The hardest [instruments] to separate are steel and organ, because they end up getting in the same bandwidth a lot. I try to pan them away from each other

The hardest [instruments] to separate are steel and organ, because they end up getting in the same bandwidth a lot. I try to pan them away from each other if I can so they aren’t fighting for the same place in the middle all the time.

Even in the hectic 21st century, the city of Nashville retains its easygoing vibe. In general, people still do talk a little bit more slowly, and there’s an inherent friendliness and courtesy in the way they do business. So, it’s notable that even in this generally laid-back atmosphere, engineer Julian King has developed a reputation as a particularly groovy guy to work with. King’s winning combination of engineering chops and personality has put him behind the board cutting tracks and/or mixing for everyone from superstars like Faith Hill and Tim McGraw to rising stars such as Toby Keith and Jessica Andrews.

King recorded tracks for Hill’s multi-Platinum album Faith and won a Grammy (for Best Country Album) for his work on Hill’s Breathe. He also recorded McGraw’s hit singles “Please Remember Me” and “Don’t Take the Girl,” as well as Toby Keith’s smash album How Do You Like Me Now and Jessica Andrews’ breakthrough, Who I Am.

His body of work also includes tracking and mixes for Brooks & Dunn, Clint Black, Randy Travis, Alabama, John Anderson, Clay Walker and the Neville Brothers, to name just a few.

We caught up with King at Nashville’s Loud Studios, where he was taking a break between mixes for a new Toby Keith release. Initially a bit reluctant (“I don’t think there’s enough to say about me to fill more than a paragraph,” he jokes), his natural friendliness soon asserted itself, and, after a little coaxing, he graciously shared some insights into his engineering style and techniques.

I can tell that you’re a Southerner, but are you originally from Nashville?

No, I’m from Charlottesville, in central Virginia.

Did you start out to be a musician?

Well, I kind of hate to say it out loud, but I started as a trumpet player. [Laughs.] It’s not that I am ashamed of having been a trumpet player.

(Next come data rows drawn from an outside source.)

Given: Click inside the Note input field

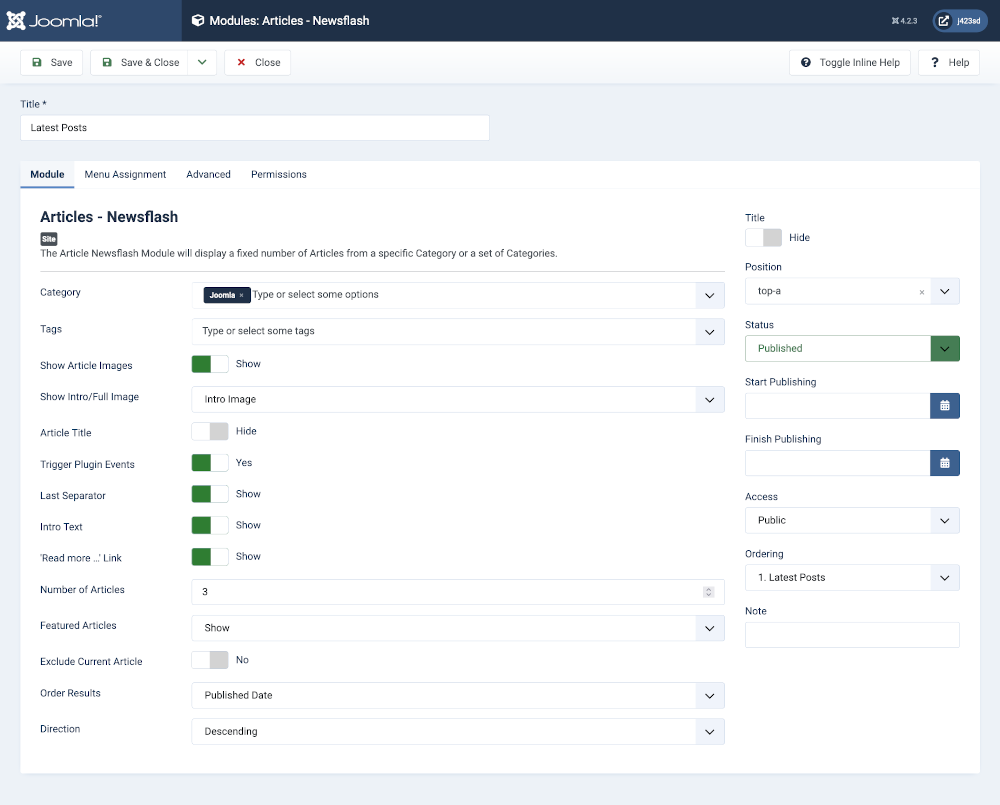Looking at the screenshot, I should point(851,634).
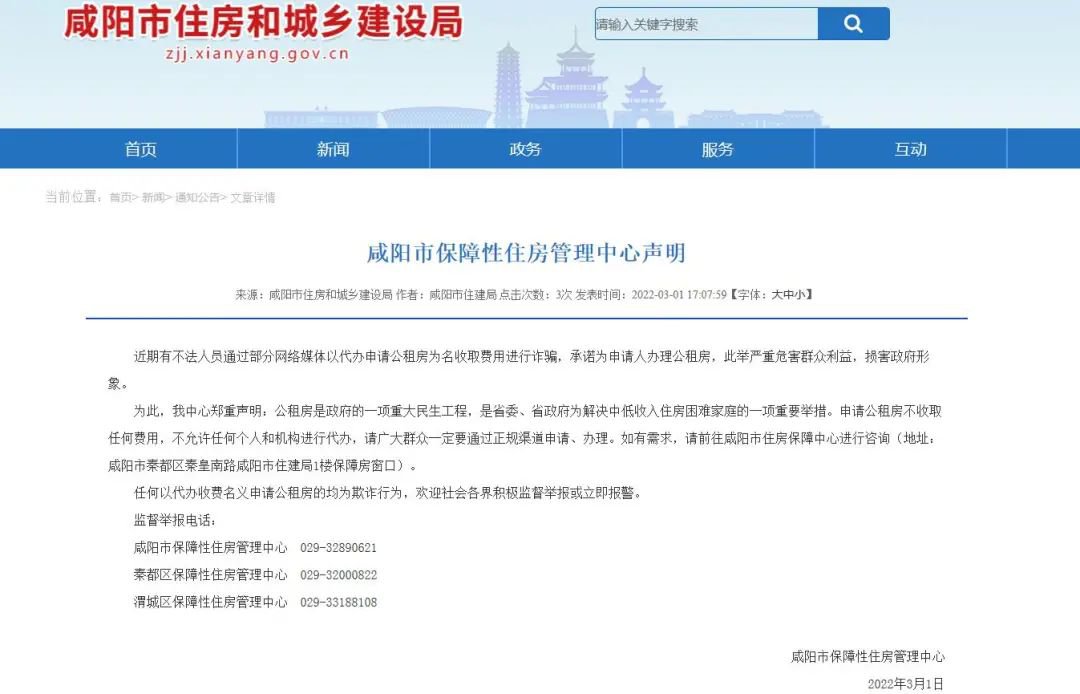This screenshot has height=694, width=1080.
Task: Click the 咸阳市住房和城乡建设局 site logo title
Action: pos(263,22)
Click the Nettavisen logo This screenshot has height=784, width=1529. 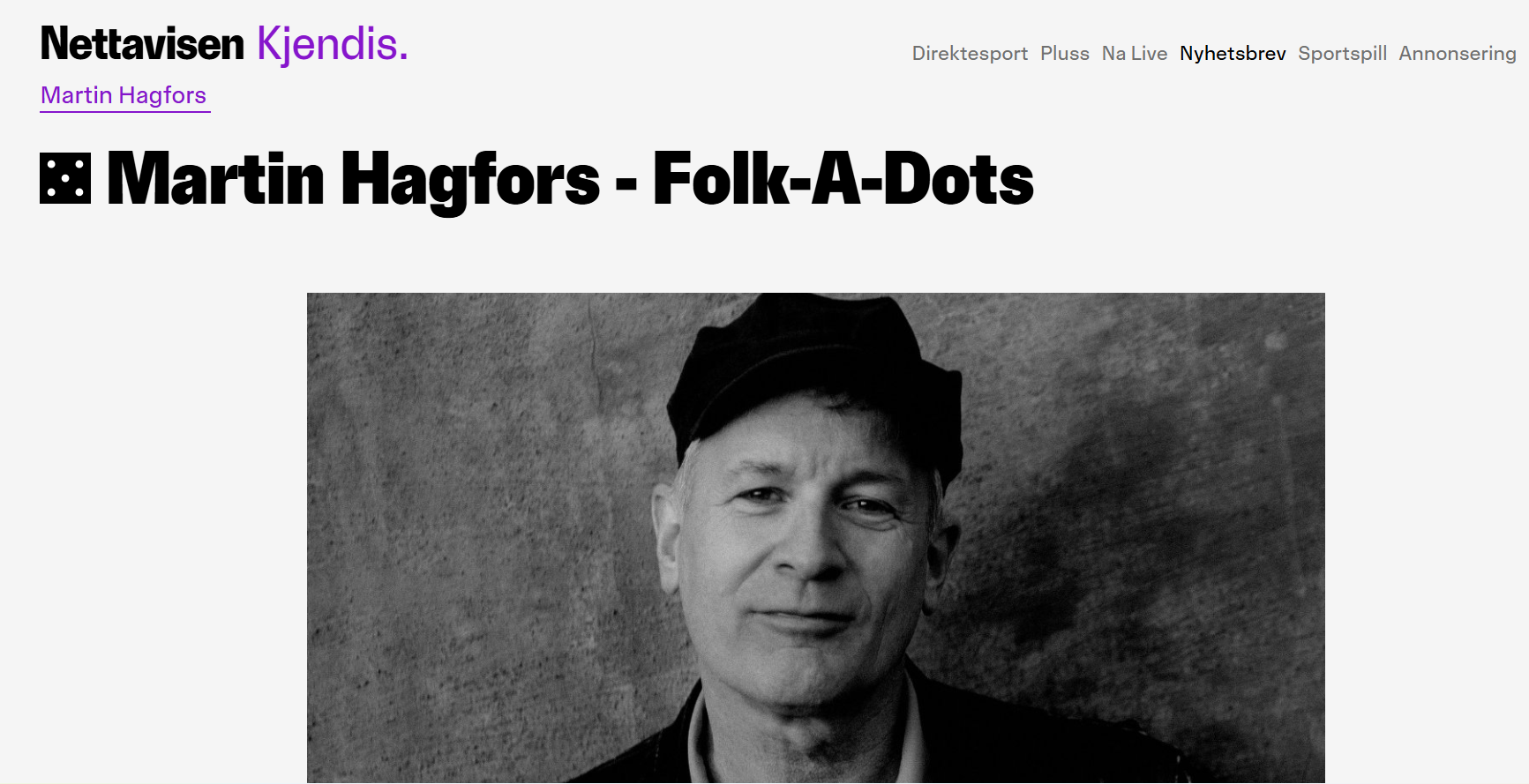142,44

It’s because all I get now about trumpet is, “Daddy, put that away.”

Actually, I did notice a trumpet credit in your discography.

I have only one album credit doing that, but that one album [Charlie Daniels Band’s Simple Man] went Gold in its debut year! Charlie Daniels is such a generous man; he paid my entrance into the musicians’ union so I could play on the one session.

You have a degree in music, though.

Yes, I went to James Madison University. I actually started off as a computer science major, but that only lasted about three-quarters of a semester. I got involved in music things there, and they had a music business program. It was a neat program, but it was simple. They didn’t have a recording studio, but I met people and made some friends, and I found myself doing live sound for bar bands — that sort of stuff. Rich Barnett, my advisor there, set up an internship for me by way of Merlin Littlefield of ASCAP. They got me in with Jimmy Bowen at MCA.

At the time, MCA had a lease on Sound Stage Studios, and Bowen was producing, or overseeing the production, of almost everything on the label. So he had a big staff of engineers and assistants, and I did an internship with them. I guess I fit in with what they were doing, and they agreed to keep a job for me until I finished my last year of school.

There were five or six assistants and seven or eight engineers who did all the records — Reba, George Strait, John Anderson, Lee Greenwood, Waylon Jennings, Vince Gill, Steve Wariner and many others. It was a great place to learn. They used a very structured process, in that it was set up to where engineers were interchangeable. So, frequently you’d be on one project one day and another the next.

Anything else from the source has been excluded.